• _Task instructions_: Copy every line of the items below that contains the string "resolution". Case counts.

Records for finding displayed items
○ ○ ○ ○

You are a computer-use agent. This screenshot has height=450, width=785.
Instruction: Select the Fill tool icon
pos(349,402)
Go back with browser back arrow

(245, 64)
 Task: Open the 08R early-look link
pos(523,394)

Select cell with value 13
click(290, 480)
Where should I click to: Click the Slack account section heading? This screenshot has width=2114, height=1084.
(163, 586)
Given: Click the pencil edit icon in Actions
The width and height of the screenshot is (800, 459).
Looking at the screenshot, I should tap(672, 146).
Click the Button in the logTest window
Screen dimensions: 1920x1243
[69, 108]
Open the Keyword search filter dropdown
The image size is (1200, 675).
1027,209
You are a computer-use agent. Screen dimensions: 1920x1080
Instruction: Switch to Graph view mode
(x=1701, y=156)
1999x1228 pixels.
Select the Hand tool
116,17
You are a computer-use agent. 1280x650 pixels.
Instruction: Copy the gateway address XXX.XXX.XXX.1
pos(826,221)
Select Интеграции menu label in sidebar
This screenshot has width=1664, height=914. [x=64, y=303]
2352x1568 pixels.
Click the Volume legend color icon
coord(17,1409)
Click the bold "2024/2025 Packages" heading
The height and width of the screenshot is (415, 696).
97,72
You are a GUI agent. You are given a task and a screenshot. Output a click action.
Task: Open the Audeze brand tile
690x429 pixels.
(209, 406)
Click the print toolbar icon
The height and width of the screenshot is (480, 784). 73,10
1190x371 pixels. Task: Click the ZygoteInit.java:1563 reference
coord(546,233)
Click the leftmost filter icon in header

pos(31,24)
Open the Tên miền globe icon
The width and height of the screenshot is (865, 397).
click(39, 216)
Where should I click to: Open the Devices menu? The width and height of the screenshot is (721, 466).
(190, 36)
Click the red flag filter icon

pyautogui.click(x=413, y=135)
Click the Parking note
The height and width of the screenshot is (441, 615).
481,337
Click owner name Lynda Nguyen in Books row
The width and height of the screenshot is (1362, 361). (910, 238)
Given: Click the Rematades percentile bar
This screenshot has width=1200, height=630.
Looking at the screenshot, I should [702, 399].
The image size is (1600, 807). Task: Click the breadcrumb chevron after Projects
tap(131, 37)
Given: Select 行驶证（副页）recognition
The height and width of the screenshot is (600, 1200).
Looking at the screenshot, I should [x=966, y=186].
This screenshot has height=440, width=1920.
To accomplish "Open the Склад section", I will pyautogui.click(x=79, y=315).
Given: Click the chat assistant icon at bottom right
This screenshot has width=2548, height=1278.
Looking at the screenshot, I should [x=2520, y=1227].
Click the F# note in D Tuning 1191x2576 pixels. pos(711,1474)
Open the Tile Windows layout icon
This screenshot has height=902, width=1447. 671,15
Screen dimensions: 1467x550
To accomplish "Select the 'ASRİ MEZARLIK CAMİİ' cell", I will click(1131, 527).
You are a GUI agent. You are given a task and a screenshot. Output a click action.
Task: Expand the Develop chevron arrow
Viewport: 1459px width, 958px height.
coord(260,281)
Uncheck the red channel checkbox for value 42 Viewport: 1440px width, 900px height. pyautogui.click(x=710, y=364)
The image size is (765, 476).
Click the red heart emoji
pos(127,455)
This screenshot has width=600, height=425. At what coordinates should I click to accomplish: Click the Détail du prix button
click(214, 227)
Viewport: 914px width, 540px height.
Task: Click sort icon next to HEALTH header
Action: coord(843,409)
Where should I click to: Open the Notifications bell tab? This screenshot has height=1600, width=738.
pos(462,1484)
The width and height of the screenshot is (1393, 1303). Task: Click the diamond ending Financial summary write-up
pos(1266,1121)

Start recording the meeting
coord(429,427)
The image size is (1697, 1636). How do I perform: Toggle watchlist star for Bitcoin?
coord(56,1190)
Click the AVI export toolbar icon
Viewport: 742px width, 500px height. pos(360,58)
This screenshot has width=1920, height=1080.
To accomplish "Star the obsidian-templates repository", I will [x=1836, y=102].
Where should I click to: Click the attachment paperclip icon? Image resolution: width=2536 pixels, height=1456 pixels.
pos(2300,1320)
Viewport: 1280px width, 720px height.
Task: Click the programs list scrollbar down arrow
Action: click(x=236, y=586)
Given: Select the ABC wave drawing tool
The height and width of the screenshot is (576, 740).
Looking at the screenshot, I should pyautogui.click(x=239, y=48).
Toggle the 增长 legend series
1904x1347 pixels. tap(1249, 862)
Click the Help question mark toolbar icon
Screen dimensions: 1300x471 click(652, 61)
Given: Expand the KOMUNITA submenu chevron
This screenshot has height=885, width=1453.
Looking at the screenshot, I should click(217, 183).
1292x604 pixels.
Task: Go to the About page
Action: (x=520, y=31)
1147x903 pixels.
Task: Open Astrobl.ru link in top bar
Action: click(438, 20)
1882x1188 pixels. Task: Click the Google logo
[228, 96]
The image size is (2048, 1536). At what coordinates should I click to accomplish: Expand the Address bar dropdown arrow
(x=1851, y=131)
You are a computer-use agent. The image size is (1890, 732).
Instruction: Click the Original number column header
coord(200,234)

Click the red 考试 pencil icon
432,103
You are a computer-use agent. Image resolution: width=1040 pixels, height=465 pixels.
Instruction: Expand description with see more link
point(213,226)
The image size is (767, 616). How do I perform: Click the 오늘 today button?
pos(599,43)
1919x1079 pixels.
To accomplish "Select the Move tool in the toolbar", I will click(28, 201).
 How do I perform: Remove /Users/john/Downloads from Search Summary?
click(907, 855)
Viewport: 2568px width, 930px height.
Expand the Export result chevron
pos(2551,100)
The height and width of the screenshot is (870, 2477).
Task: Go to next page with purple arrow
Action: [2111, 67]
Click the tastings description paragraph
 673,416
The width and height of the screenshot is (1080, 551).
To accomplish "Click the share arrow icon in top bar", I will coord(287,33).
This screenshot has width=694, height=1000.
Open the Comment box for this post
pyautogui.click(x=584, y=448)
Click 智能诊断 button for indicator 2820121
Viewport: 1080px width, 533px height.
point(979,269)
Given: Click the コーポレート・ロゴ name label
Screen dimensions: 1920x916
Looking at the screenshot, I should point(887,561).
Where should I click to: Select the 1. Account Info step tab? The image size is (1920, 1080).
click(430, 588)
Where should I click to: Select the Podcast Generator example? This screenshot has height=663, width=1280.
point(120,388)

○ ○ ○ ○

• _Exercise response_:
Where should I click to: Click the attachment paperclip icon? Image resolution: width=2536 pixels, height=1456 pixels.
You are a computer-use agent. Image resolution: width=1040 pixels, height=465 pixels.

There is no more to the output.